Title: Sleight of Hand
Author: Phillip Margolin
Main Appeal Factors: Female private detective
Mystery Subgenre:
Annotation/Thoughts: The “bad guy” is Charles Benedict a successful lawyer and magician. The “good gal” is Dana Cutler, a former policewoman who was kidnapped and raped while working under cover. Dana left the police force and is now a private detective. Charles Benedict drugs and rapes prosecutor Carrie Blair. Carrie Blair is the wife of Horace Blair. The Blairs had a prenup that stated that if Carrie was faithful for the first 10 years of marriage, Carrie would gets twenty million dollars. Of course Benedict videotaped his night with Carrie Blair. Someone needs to stop Benedict. Will Dana Cutler be the one to stop Benedict and if so how?

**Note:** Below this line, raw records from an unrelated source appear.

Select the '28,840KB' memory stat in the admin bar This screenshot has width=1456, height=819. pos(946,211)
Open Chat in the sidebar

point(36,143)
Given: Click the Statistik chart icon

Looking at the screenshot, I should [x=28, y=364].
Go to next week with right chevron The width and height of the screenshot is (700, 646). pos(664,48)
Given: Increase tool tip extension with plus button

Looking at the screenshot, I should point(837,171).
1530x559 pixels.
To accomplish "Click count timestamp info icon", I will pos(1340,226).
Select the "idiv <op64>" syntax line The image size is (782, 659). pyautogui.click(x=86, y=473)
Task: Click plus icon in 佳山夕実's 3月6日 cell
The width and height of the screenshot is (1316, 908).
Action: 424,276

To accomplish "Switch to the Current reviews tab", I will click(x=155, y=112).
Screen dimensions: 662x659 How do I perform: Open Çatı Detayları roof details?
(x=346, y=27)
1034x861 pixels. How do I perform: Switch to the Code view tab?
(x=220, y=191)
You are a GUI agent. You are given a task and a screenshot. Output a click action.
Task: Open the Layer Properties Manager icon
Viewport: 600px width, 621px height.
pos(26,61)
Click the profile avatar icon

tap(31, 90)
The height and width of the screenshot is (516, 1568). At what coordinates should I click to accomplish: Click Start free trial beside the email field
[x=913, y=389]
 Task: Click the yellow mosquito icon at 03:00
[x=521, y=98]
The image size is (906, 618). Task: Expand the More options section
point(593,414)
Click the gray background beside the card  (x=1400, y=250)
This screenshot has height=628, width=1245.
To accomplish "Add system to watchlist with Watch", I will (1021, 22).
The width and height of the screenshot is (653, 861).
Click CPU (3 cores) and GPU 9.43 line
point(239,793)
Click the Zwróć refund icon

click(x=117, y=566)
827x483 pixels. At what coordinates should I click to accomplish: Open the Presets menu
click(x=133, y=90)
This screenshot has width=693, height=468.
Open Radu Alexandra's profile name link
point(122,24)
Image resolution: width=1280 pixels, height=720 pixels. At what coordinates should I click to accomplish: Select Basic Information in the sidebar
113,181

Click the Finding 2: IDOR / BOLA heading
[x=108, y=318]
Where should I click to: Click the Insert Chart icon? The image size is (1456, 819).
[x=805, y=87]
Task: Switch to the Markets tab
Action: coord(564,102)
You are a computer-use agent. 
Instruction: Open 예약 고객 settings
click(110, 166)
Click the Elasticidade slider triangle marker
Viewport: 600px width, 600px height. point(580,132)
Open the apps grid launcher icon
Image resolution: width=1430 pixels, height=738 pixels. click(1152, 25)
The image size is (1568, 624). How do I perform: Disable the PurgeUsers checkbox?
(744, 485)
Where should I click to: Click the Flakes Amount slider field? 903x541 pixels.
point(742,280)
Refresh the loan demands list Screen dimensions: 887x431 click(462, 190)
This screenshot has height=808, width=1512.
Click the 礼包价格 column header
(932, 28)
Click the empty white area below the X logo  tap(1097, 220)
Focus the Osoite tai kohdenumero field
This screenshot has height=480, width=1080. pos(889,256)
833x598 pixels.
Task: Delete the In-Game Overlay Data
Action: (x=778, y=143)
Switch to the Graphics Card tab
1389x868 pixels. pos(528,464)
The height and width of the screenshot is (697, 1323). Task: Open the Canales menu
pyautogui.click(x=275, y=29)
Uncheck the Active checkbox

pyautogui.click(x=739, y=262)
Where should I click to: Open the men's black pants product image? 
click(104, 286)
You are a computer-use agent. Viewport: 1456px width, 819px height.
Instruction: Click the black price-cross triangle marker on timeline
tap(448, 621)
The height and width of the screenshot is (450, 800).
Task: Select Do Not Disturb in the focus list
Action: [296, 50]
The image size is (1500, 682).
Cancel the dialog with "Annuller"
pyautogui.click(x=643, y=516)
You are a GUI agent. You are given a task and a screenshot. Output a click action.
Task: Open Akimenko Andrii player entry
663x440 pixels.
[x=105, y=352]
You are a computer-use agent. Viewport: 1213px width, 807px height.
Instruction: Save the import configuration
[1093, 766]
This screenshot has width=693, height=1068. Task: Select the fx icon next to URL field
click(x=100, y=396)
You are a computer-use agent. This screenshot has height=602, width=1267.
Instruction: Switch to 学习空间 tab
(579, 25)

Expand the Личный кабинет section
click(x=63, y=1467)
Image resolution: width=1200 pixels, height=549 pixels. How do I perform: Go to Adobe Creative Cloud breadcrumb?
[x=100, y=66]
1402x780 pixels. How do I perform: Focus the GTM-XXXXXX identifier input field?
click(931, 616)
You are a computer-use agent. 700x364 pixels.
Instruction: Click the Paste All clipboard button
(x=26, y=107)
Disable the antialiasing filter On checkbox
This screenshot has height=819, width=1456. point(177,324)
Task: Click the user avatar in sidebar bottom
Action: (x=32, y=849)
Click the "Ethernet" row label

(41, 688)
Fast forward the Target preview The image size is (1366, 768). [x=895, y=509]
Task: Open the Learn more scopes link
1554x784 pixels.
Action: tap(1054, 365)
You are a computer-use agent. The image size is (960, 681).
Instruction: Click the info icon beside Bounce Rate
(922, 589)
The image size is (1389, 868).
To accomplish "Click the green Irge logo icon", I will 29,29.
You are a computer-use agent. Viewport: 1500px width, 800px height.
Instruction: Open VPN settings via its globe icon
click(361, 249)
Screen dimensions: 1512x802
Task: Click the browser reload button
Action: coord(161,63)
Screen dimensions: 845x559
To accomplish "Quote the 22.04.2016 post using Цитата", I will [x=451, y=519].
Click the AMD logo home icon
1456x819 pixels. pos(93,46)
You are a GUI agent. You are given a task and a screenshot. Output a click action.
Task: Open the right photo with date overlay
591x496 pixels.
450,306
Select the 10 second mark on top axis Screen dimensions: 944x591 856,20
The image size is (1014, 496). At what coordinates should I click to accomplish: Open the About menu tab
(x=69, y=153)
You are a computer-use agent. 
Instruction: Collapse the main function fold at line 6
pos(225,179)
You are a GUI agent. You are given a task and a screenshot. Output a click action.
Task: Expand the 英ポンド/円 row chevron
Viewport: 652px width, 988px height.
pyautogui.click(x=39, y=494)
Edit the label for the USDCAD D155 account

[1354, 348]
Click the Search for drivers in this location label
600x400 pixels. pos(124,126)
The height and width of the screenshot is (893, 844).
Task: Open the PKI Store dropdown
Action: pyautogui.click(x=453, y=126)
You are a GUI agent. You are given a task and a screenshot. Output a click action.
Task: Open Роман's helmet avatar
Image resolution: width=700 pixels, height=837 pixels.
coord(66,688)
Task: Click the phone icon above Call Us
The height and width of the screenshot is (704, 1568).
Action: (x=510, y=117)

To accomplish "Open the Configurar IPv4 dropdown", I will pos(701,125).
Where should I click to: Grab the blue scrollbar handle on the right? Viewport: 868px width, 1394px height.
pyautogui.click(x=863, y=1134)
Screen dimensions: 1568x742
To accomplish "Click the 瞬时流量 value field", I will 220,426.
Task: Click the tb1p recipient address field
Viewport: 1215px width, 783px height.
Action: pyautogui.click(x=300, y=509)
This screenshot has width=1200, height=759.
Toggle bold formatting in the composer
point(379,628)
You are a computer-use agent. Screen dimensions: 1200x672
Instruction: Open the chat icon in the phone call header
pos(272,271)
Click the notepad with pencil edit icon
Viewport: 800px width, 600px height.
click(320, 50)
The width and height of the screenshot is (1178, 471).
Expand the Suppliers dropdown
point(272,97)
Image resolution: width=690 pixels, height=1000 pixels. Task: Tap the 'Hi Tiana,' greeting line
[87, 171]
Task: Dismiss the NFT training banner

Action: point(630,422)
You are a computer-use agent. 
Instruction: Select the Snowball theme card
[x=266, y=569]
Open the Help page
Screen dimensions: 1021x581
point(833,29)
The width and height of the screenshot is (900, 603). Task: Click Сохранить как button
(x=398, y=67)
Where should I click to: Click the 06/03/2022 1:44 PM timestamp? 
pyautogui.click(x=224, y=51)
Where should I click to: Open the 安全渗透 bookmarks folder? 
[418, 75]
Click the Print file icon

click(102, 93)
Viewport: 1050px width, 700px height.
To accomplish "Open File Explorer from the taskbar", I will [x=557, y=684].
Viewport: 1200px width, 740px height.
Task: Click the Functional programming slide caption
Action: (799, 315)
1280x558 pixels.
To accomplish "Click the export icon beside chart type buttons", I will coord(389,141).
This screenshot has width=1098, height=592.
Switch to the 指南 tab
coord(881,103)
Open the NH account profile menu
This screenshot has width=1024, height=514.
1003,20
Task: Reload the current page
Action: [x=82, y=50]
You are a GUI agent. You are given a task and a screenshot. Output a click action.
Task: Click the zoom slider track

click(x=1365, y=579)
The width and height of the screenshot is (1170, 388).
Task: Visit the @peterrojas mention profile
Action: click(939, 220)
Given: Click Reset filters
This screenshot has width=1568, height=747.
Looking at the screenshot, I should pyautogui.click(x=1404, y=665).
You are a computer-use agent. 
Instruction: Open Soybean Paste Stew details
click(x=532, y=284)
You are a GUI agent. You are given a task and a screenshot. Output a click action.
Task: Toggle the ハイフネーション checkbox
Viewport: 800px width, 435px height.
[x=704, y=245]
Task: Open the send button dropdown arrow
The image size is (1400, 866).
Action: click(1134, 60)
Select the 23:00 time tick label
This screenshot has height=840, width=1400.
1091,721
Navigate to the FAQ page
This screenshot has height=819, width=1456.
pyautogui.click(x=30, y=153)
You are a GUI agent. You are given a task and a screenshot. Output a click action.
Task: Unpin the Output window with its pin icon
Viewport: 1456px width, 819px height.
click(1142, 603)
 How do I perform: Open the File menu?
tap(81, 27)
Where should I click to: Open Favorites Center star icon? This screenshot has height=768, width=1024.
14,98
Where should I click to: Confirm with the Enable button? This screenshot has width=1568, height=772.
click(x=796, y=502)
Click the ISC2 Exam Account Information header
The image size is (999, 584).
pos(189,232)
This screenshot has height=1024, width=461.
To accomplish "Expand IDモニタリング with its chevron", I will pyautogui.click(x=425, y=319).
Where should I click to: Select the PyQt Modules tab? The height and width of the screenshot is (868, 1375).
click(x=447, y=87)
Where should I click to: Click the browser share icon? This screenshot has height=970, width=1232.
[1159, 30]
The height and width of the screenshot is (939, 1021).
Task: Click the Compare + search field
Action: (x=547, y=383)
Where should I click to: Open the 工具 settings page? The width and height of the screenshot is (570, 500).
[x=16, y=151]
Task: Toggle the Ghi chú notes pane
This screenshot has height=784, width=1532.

Definitely a suspenseful story.

Title: Suspicion
Author: Joseph Finder
Main Appeal Factors: Fast pacing, tension level, loved ones in jeopardy
Mystery Subgenre:
Danny Goodman thinks of himself as a good man, an average guy, trying to be a good father to his teenage daughter Abby after the death of his ex-wife, but struggling financially to pay the tuition for her elite private school. When Danny accepts the offer of a loan from the father of Abby’s new best friend and starts keeping secrets from Lucy, his long-time girlfriend, he finds himself caught in a web of lies that threatens all their lives. Fast-paced and believable enough, the contemporary Boston setting is a bonus for readers here. The tension level is kept high, and the pace speeds up on the way to an explosive ending.